▼

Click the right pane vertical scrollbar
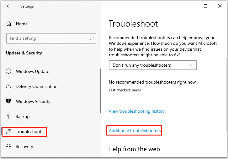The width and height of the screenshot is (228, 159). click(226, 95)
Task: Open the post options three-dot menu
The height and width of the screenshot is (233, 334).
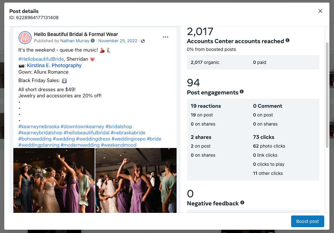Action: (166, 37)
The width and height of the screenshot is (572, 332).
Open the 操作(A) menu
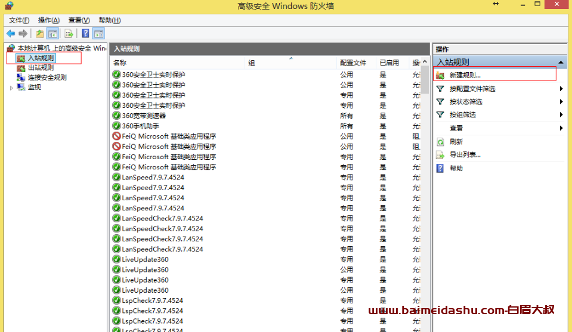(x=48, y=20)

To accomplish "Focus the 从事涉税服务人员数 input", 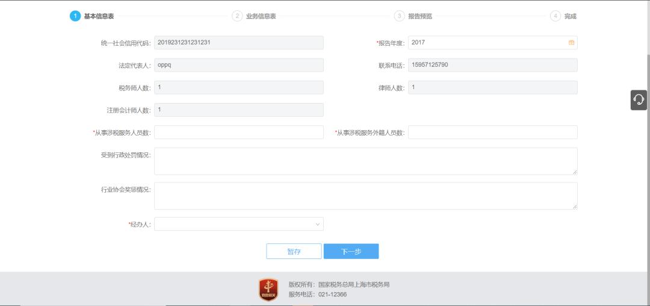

▲

◆ WHAT IS BEING ASKED:
Reproduce the listing word for word and omit its pictures.

◆ TASK RESULT:
Click the right pane vertical scrollbar
The width and height of the screenshot is (228, 159). click(226, 95)
Task: Open the post options three-dot menu
The height and width of the screenshot is (233, 334).
Action: (166, 37)
The width and height of the screenshot is (572, 332).
Open the 操作(A) menu
(x=48, y=20)

To accomplish "Focus the 从事涉税服务人员数 input", 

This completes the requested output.